▶ _REQUIRED WORK_
Go through the listing below and output it word for word.

▶ _DATASET RECORDS_
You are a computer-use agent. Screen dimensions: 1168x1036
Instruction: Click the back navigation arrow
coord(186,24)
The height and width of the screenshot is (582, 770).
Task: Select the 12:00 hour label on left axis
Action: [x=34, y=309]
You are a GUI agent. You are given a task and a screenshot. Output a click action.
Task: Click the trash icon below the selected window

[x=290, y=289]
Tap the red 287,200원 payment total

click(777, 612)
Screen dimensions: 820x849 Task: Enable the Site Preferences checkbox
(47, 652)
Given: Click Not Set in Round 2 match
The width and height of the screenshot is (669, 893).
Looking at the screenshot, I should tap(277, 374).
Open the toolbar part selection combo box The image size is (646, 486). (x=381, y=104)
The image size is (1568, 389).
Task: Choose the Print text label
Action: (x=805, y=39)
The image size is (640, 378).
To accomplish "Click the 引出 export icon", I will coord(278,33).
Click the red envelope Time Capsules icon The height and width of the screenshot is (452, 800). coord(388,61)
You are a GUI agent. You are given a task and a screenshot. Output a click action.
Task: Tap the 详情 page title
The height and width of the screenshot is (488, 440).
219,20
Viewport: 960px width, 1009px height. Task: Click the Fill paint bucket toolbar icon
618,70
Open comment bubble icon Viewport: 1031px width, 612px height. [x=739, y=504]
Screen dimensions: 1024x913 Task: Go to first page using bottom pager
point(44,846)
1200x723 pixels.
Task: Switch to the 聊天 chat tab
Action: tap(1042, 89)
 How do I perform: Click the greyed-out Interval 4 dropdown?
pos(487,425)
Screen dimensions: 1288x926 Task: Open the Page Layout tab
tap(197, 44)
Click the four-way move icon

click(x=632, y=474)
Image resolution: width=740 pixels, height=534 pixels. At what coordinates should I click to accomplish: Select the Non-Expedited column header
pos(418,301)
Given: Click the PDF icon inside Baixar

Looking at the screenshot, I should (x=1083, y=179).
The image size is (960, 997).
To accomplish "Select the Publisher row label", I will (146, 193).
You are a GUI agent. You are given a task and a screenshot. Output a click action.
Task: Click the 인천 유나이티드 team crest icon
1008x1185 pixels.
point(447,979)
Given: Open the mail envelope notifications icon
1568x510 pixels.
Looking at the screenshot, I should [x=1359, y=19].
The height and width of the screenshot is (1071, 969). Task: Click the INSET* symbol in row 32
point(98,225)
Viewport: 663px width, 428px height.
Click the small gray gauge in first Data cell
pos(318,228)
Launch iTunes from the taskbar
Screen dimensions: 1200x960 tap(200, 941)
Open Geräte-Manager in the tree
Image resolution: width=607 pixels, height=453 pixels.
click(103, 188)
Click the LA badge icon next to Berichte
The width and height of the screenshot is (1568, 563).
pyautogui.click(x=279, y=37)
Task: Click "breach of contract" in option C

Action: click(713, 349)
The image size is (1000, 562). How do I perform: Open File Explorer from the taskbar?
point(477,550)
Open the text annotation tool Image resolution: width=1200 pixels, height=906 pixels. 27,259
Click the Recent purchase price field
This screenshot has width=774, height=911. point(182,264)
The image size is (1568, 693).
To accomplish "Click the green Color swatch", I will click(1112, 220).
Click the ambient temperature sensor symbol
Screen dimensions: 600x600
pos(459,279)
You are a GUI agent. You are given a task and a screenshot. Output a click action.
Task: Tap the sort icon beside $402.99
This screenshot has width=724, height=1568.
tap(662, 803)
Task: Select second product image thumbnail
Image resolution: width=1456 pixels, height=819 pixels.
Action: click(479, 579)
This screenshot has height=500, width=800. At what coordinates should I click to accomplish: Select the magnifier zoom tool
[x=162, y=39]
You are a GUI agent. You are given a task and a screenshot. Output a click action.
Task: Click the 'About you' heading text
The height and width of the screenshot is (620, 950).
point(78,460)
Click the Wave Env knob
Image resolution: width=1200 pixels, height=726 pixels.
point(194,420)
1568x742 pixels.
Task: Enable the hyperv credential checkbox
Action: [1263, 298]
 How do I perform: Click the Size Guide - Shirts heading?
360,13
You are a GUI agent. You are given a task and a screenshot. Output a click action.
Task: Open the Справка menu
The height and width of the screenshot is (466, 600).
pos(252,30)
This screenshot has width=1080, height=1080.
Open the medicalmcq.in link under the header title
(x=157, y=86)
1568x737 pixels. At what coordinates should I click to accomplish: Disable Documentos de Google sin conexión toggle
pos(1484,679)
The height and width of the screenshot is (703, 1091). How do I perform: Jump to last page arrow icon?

▶ _EXERCISE ANSWER_
You are a computer-use agent. Screen dimensions: 1168x1036
Instruction: Click the back navigation arrow
coord(186,24)
The height and width of the screenshot is (582, 770).
Task: Select the 12:00 hour label on left axis
Action: [x=34, y=309]
You are a GUI agent. You are given a task and a screenshot. Output a click action.
Task: Click the trash icon below the selected window

[x=290, y=289]
Tap the red 287,200원 payment total

click(777, 612)
Screen dimensions: 820x849 Task: Enable the Site Preferences checkbox
(47, 652)
Given: Click Not Set in Round 2 match
The width and height of the screenshot is (669, 893).
Looking at the screenshot, I should tap(277, 374).
Open the toolbar part selection combo box The image size is (646, 486). (x=381, y=104)
The image size is (1568, 389).
Task: Choose the Print text label
Action: (x=805, y=39)
The image size is (640, 378).
To accomplish "Click the 引出 export icon", I will coord(278,33).
Click the red envelope Time Capsules icon The height and width of the screenshot is (452, 800). coord(388,61)
You are a GUI agent. You are given a task and a screenshot. Output a click action.
Task: Tap the 详情 page title
The height and width of the screenshot is (488, 440).
219,20
Viewport: 960px width, 1009px height. Task: Click the Fill paint bucket toolbar icon
618,70
Open comment bubble icon Viewport: 1031px width, 612px height. [x=739, y=504]
Screen dimensions: 1024x913 Task: Go to first page using bottom pager
point(44,846)
1200x723 pixels.
Task: Switch to the 聊天 chat tab
Action: tap(1042, 89)
 How do I perform: Click the greyed-out Interval 4 dropdown?
pos(487,425)
Screen dimensions: 1288x926 Task: Open the Page Layout tab
tap(197, 44)
Click the four-way move icon

click(x=632, y=474)
Image resolution: width=740 pixels, height=534 pixels. At what coordinates should I click to accomplish: Select the Non-Expedited column header
pos(418,301)
Given: Click the PDF icon inside Baixar

Looking at the screenshot, I should (x=1083, y=179).
The image size is (960, 997).
To accomplish "Select the Publisher row label", I will (146, 193).
You are a GUI agent. You are given a task and a screenshot. Output a click action.
Task: Click the 인천 유나이티드 team crest icon
1008x1185 pixels.
point(447,979)
Given: Open the mail envelope notifications icon
1568x510 pixels.
Looking at the screenshot, I should [x=1359, y=19].
The height and width of the screenshot is (1071, 969). Task: Click the INSET* symbol in row 32
point(98,225)
Viewport: 663px width, 428px height.
Click the small gray gauge in first Data cell
pos(318,228)
Launch iTunes from the taskbar
Screen dimensions: 1200x960 tap(200, 941)
Open Geräte-Manager in the tree
Image resolution: width=607 pixels, height=453 pixels.
click(103, 188)
Click the LA badge icon next to Berichte
The width and height of the screenshot is (1568, 563).
pyautogui.click(x=279, y=37)
Task: Click "breach of contract" in option C

Action: click(713, 349)
The image size is (1000, 562). How do I perform: Open File Explorer from the taskbar?
point(477,550)
Open the text annotation tool Image resolution: width=1200 pixels, height=906 pixels. 27,259
Click the Recent purchase price field
This screenshot has width=774, height=911. point(182,264)
The image size is (1568, 693).
To accomplish "Click the green Color swatch", I will click(1112, 220).
Click the ambient temperature sensor symbol
Screen dimensions: 600x600
pos(459,279)
You are a GUI agent. You are given a task and a screenshot. Output a click action.
Task: Tap the sort icon beside $402.99
This screenshot has width=724, height=1568.
tap(662, 803)
Task: Select second product image thumbnail
Image resolution: width=1456 pixels, height=819 pixels.
Action: click(479, 579)
This screenshot has height=500, width=800. At what coordinates should I click to accomplish: Select the magnifier zoom tool
[x=162, y=39]
You are a GUI agent. You are given a task and a screenshot. Output a click action.
Task: Click the 'About you' heading text
The height and width of the screenshot is (620, 950).
point(78,460)
Click the Wave Env knob
Image resolution: width=1200 pixels, height=726 pixels.
point(194,420)
1568x742 pixels.
Task: Enable the hyperv credential checkbox
Action: [1263, 298]
 How do I perform: Click the Size Guide - Shirts heading?
360,13
You are a GUI agent. You are given a task and a screenshot. Output a click action.
Task: Open the Справка menu
The height and width of the screenshot is (466, 600).
pos(252,30)
This screenshot has width=1080, height=1080.
Open the medicalmcq.in link under the header title
(x=157, y=86)
1568x737 pixels. At what coordinates should I click to accomplish: Disable Documentos de Google sin conexión toggle
pos(1484,679)
The height and width of the screenshot is (703, 1091). How do I perform: Jump to last page arrow icon?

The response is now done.